My heart surges into my throat.
Elliot.
As if summoned by a Christmas wish…
I turn to see him standing a few feet away by the last of the still-flickering torches in a dark-green suit that fits like sin, hair slicked, cheeks pink from the cold. If he weren’t my best friend, I would have tried to climb him like a tree long ago. But he used to be a world-class flirt with a minor in sorority studies, and I was smart enough to protect the one relationship I never wanted to lose.
I’m thirty-four now.
Older, wiser, and smart enough to know that sex doesn’t always have to mean the end of a friendship.
Right?
“You okay?” he asks, a faint frown creasing his brow. “You look a little…sad.

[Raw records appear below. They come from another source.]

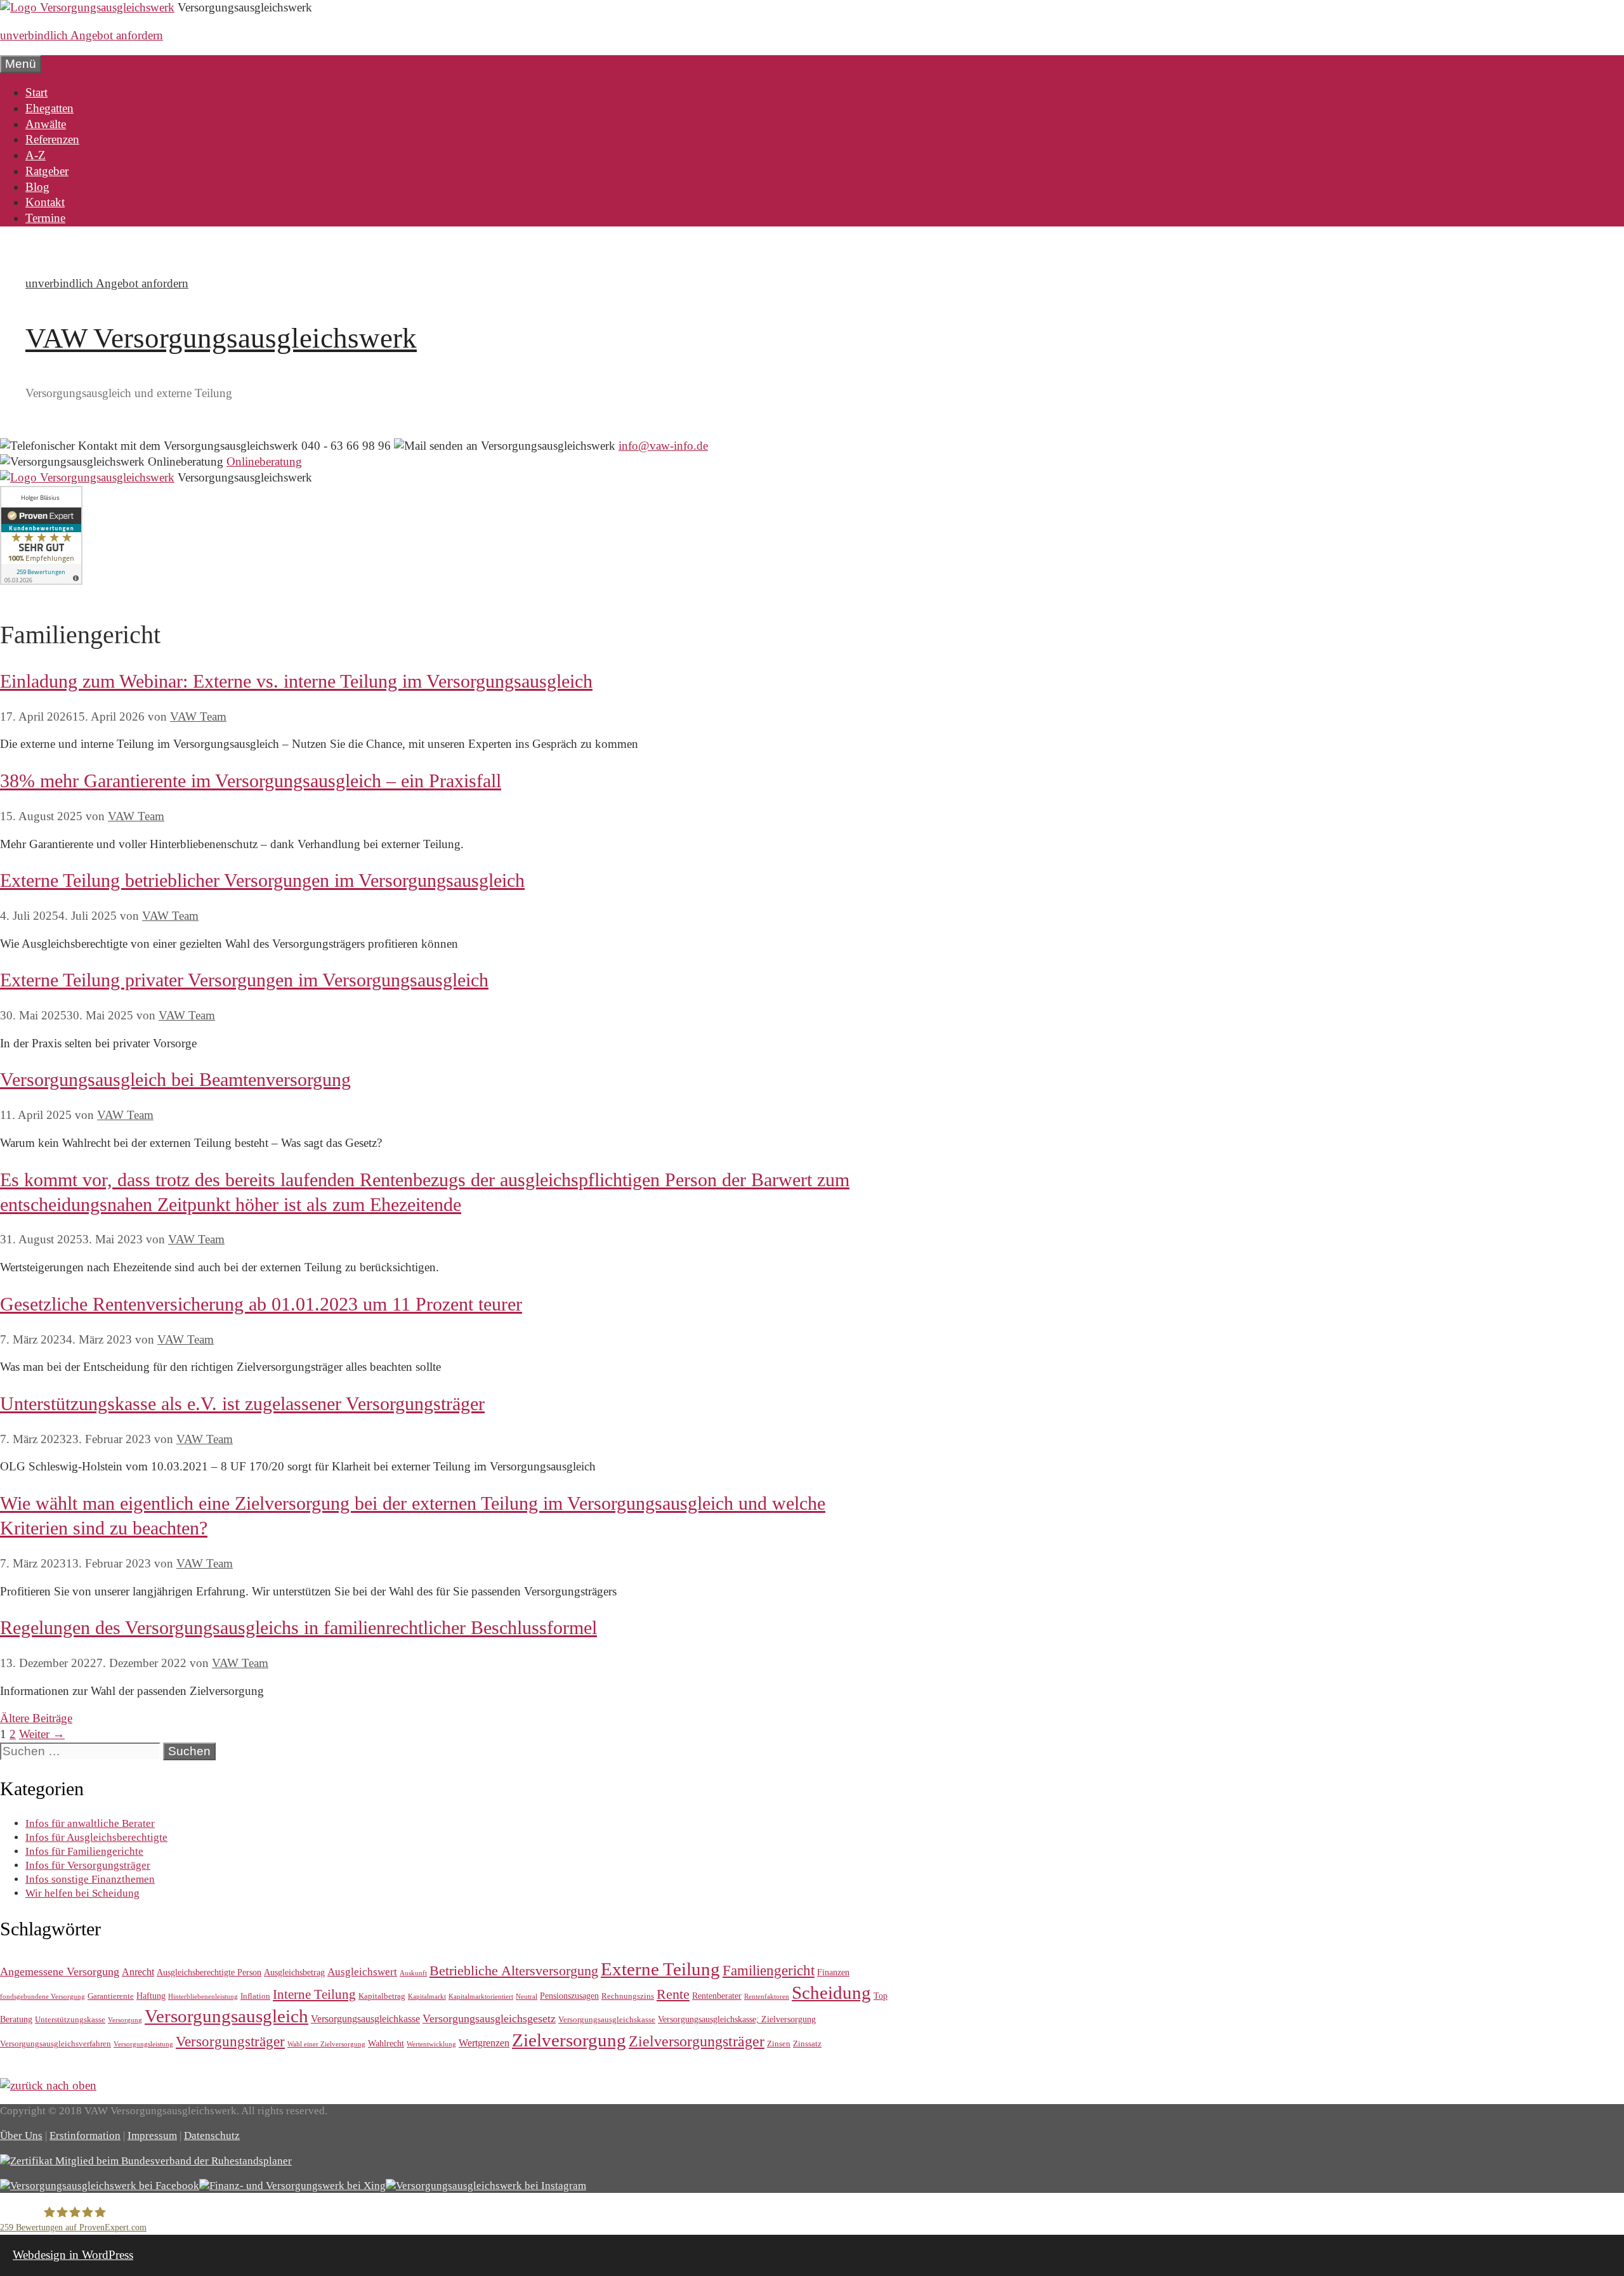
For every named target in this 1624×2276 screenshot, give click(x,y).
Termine (45, 218)
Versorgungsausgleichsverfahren (55, 2043)
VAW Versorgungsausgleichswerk (221, 338)
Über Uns (21, 2135)
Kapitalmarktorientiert (481, 1996)
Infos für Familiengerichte (84, 1851)
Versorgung (125, 2020)
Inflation (255, 1996)
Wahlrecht (386, 2043)
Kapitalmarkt (427, 1996)
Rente (673, 1994)
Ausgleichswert (362, 1972)
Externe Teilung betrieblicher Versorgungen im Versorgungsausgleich (262, 880)
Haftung (151, 1996)
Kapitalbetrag (381, 1996)
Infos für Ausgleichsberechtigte (96, 1837)
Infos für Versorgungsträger (87, 1865)
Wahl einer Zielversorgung (326, 2044)
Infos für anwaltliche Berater (90, 1823)
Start (36, 92)
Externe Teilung (660, 1969)
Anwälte (45, 124)
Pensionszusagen (569, 1996)
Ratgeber (47, 171)
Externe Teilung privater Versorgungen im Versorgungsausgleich (244, 979)
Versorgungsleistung (143, 2044)
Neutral (526, 1996)
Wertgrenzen (484, 2042)
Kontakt (45, 202)
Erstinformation (85, 2135)
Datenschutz (212, 2135)
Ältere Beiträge (36, 1718)
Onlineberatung (264, 461)
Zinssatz (807, 2043)
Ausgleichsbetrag (294, 1972)
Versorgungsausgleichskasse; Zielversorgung (737, 2019)
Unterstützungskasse (70, 2019)
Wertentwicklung (431, 2044)
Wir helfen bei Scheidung (82, 1893)
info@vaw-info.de (663, 445)
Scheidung (831, 1993)
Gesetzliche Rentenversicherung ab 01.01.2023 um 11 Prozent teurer (261, 1303)
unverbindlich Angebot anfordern (81, 35)
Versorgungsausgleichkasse (365, 2018)
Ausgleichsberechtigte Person (209, 1972)
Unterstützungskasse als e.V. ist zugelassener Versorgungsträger (242, 1403)
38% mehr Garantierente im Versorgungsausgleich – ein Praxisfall (250, 780)
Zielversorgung (569, 2040)
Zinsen (778, 2043)
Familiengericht (769, 1970)
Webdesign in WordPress (73, 2254)
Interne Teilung (314, 1994)
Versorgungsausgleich (226, 2016)
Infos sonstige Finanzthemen (90, 1879)
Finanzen (833, 1972)
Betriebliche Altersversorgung (513, 1970)
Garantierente (111, 1996)
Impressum (152, 2135)
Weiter (42, 1734)
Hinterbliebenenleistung (203, 1996)
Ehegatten (49, 108)
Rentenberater (717, 1996)
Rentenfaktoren (766, 1996)
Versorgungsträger (230, 2041)
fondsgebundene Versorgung (42, 1996)
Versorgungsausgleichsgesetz (489, 2018)
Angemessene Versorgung (59, 1971)
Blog (37, 186)
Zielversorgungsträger (696, 2041)
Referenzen (52, 139)
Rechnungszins (627, 1996)
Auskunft (413, 1973)
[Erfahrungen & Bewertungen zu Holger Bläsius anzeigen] (41, 580)
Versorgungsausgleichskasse (606, 2019)
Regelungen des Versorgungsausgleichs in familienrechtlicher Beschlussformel (298, 1627)
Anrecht (138, 1971)
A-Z (35, 155)
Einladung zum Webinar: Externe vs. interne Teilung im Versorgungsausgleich (296, 680)
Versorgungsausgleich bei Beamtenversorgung (175, 1079)
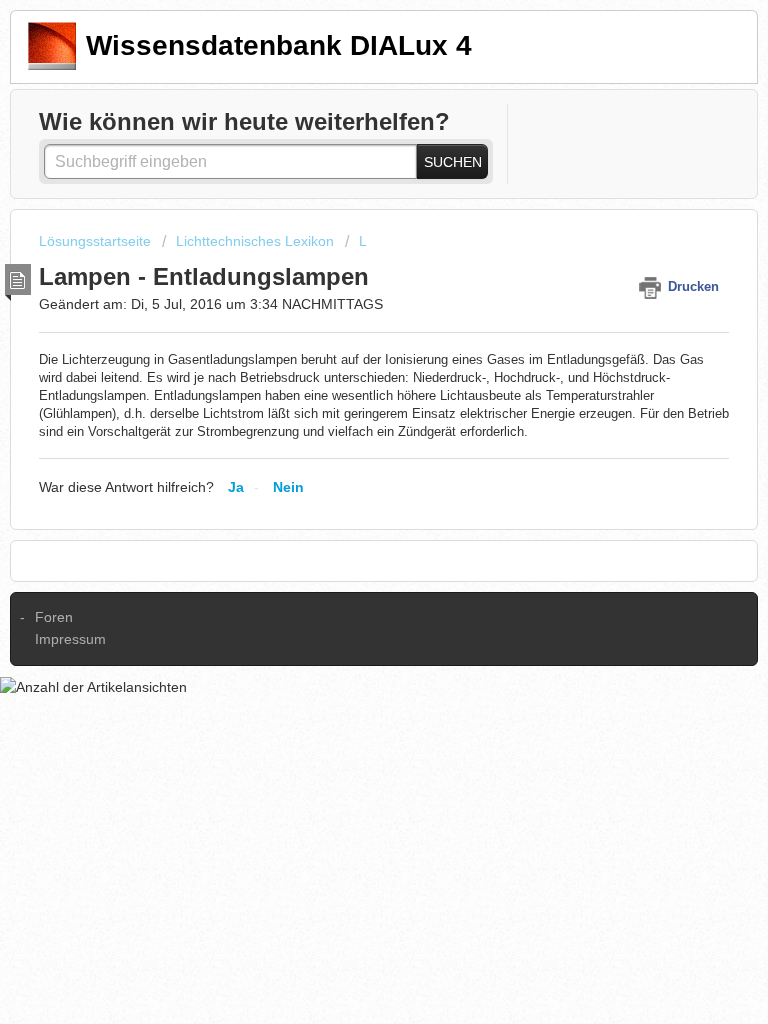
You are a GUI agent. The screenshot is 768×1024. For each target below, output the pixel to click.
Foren (54, 617)
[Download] (347, 497)
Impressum (70, 639)
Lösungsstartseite (97, 241)
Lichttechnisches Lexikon (255, 241)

Or something.”
I shake my head. “Not sad, just thoughtful. Weddings always make me think, you know?”
Mostly, they make me think about how I’m nowhere close to getting married or finding a man to father the baby I’m running out of time to conceive. I’m not getting any younger and fertility issues will complicate this journey more for me than the average woman in her mid-thirties.
Elliot nods. “Yeah, I get that. Time is going by so fast, isn’t it? It seems like just yesterday, we were sixteen, stealing beer from the cooler at your dad’s third wedding and getting drunk in the barn.”
I smile. “I was so sick the next day.”
“So sick,” he agrees. “Let’s keep it more respectable tonight, all right?”
“For sure,” I agree, arching a brow. “But not too respectable.”
He laughs as he wraps an arm around my shoulders. “Absolutely not.”
I’m glad he’s on board. It will be much easier to say the things I need to say if we’re both a little tipsy. Because as soon as the speeches end and the band plays a slow song?
Well, I’m going to ask Elliot Ratcliffe to be the father of my baby.
I might even ask him to start trying…tonight.